[STORED DATA Boundary: Start]

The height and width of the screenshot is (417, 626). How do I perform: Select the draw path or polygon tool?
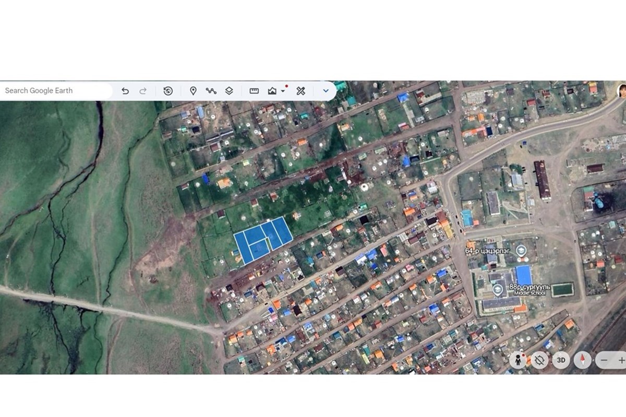coord(211,91)
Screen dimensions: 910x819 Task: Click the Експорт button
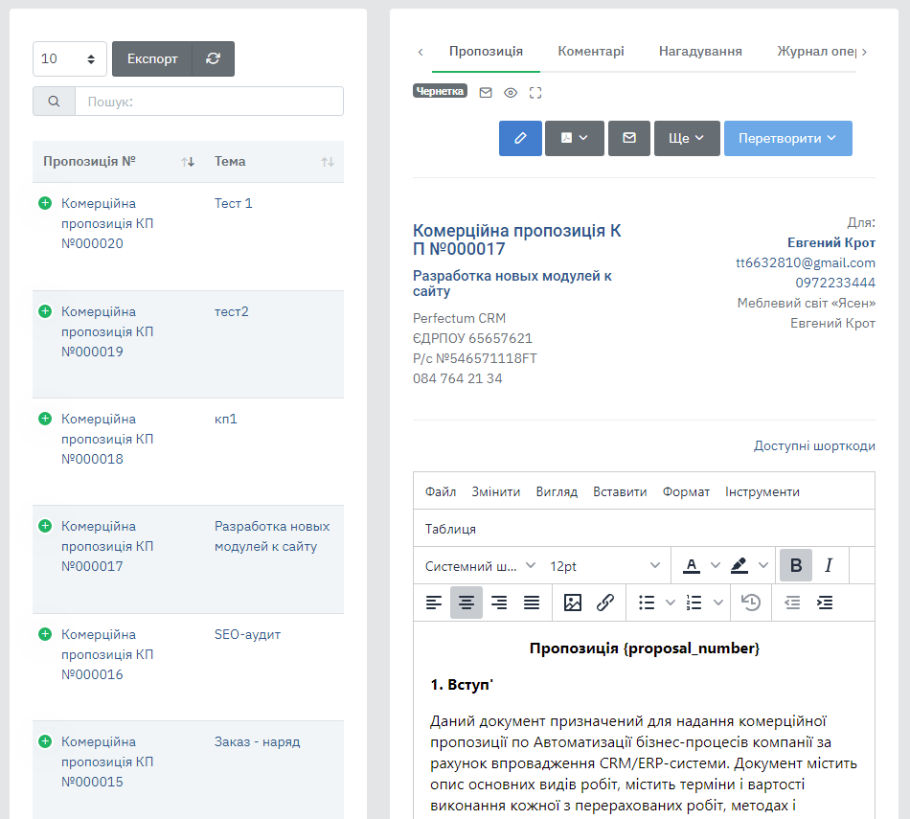pos(152,58)
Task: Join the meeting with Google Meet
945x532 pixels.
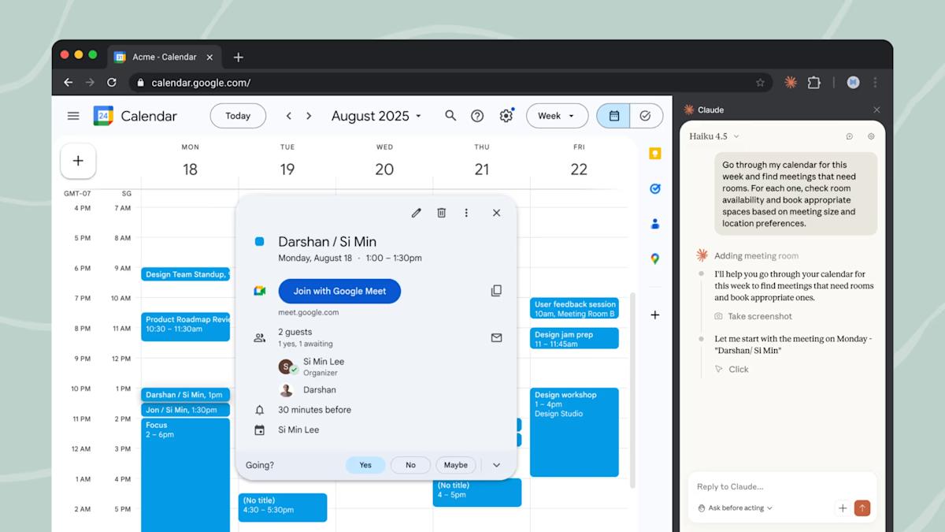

[STORED DATA Boundary: End]

Beginning with the line where "Task: Join the meeting with Google Meet" appears, transcribe the records above word for word through their last line, and include no pictures.

Task: Join the meeting with Google Meet
945x532 pixels.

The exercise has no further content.